I have a fairly large dataset ($\approx 3 \bar{M}$ observations for a dozen candidate predictors) and I would like to perform a logistic regression on that dataset.
I have a problem of separation in that dataset so usual model can't converge. That's why I am using Firth penalization (logistf package for R) to have my model to adjust.

I would like to select the best subset of variables for my final model but I can't find the proper way to do that. I know that stepwise selection is out of question and I usually would use L1 or L2 penalized regression so that some coefficients are reduced to 0.

My problem is : the function I am using to adjust my model doesn't handle extra penalization so no Elasticnet-Firth regression.

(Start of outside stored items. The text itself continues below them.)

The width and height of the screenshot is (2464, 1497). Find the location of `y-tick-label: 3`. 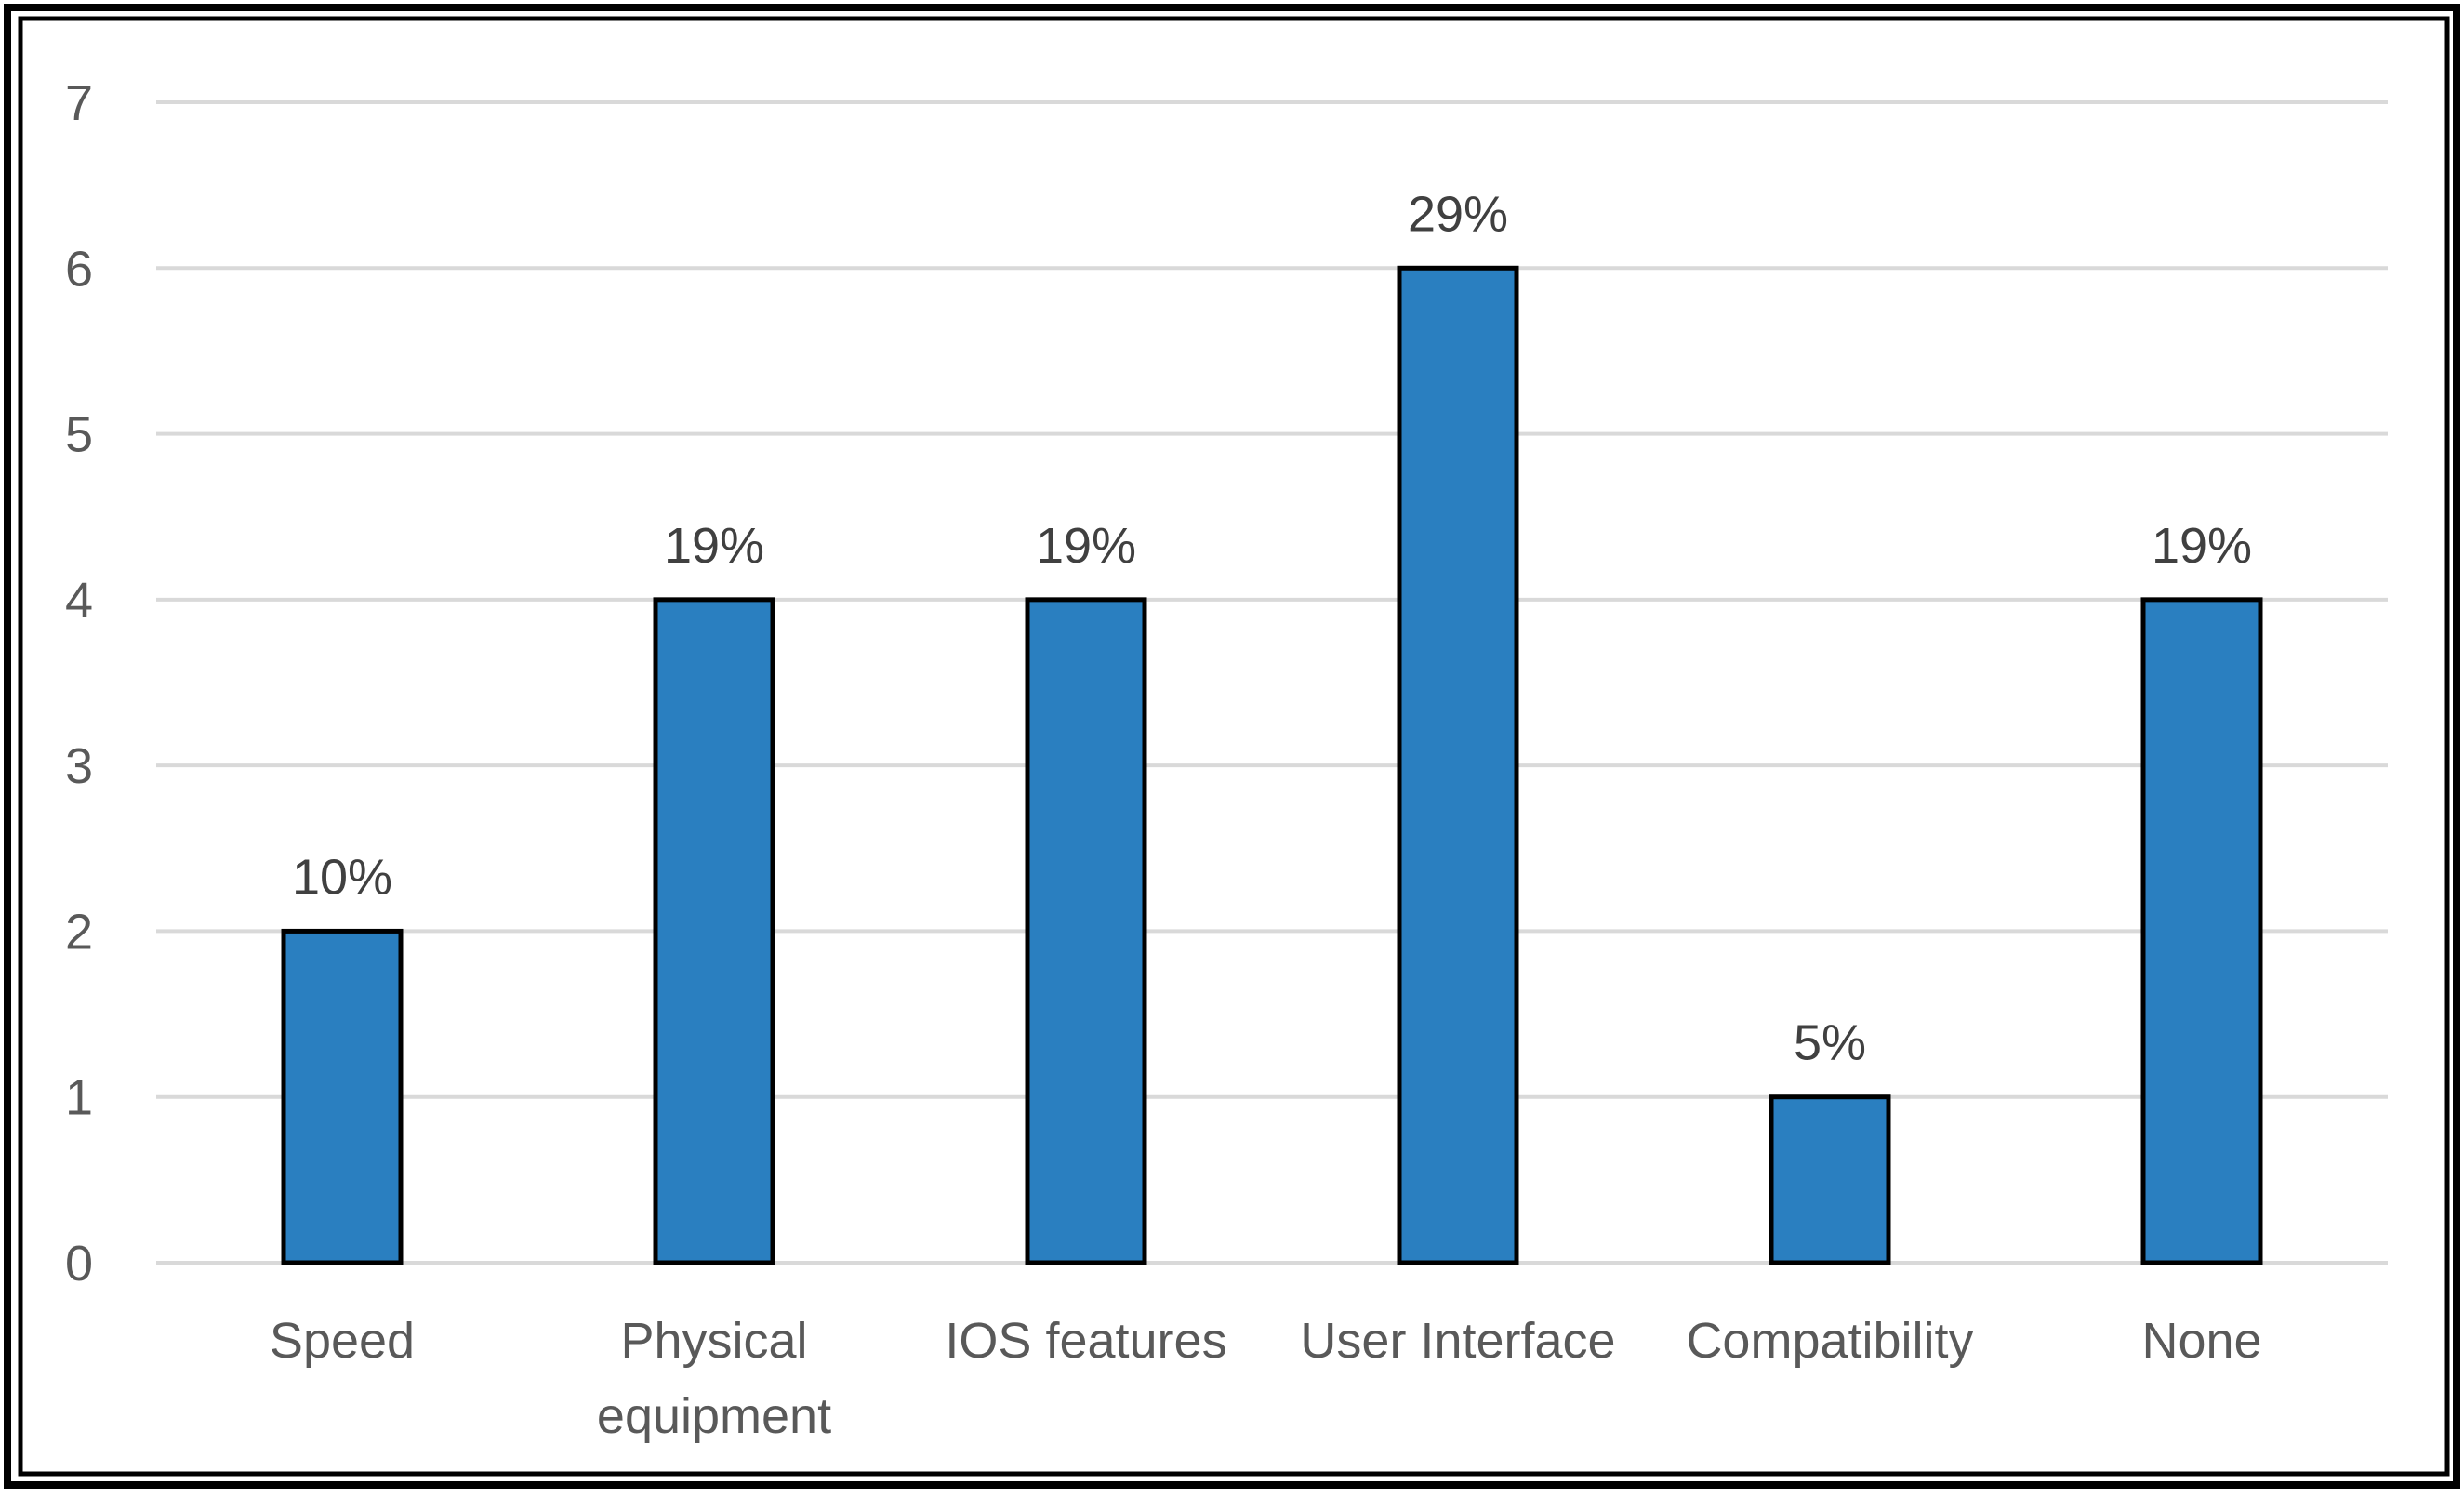

y-tick-label: 3 is located at coordinates (79, 766). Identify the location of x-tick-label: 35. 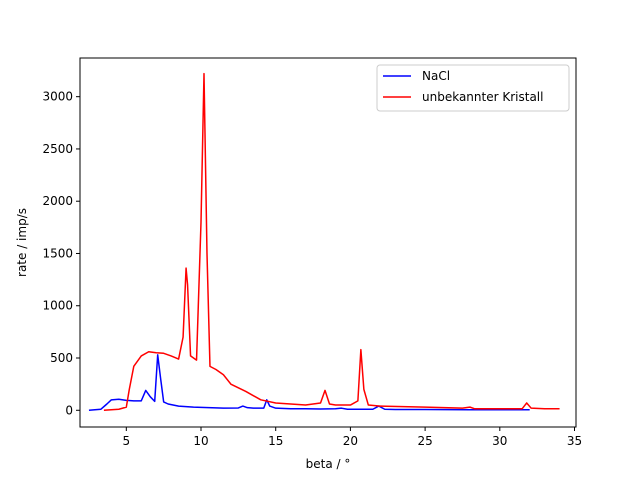
(574, 441).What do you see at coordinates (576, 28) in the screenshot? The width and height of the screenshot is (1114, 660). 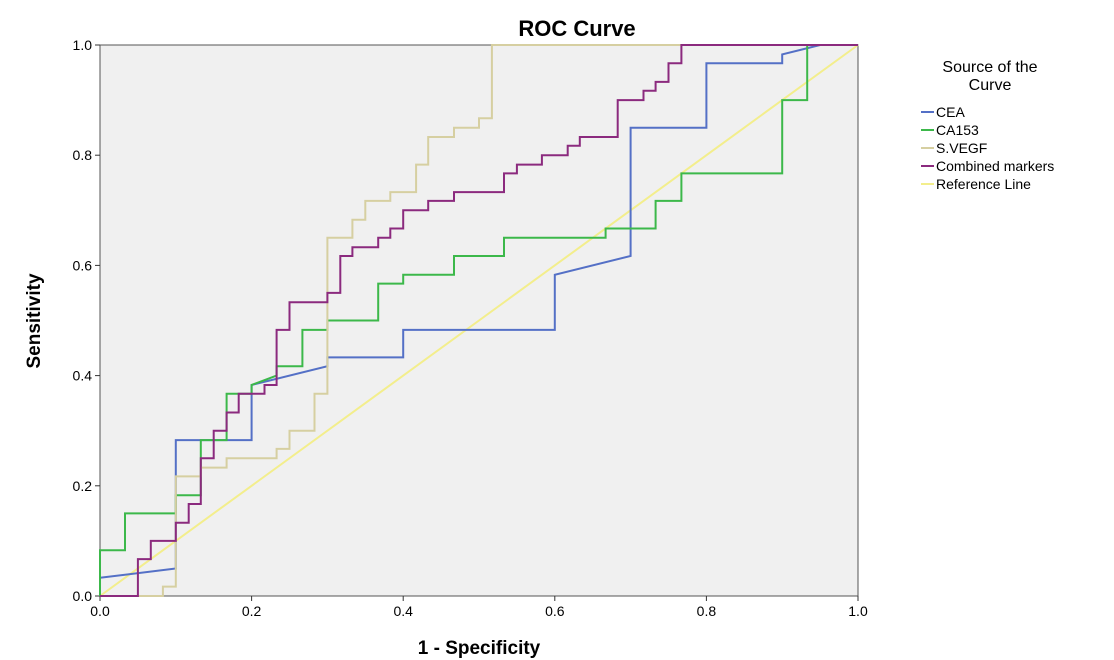 I see `chart-title: ROC Curve` at bounding box center [576, 28].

Is there, apart from stepwise selection, another way to select my variables?

Best Answer

In my experience with logistic regression where $n >> p$, using $L_1$ or $L_2$ regularization on the coefficients has little to no effect on inference. Variables that are selected by $L_1$ will usually have enormous $z$-scores - suggesting they remain in any final model. Furthermore, post-selection inference, or interpretation of $p$-values after performing variable selection, is a difficult and active research field. Since you seem to have ample data, regularization only complicates things.

Instead, standard logistic regression with careful consideration of domain knowledge, collinearity, variable transformations, and quadratic/interaction terms will go a very long way. And since you have so much data, using data splitting techniques can give you further confidence in this (labor intensive) process.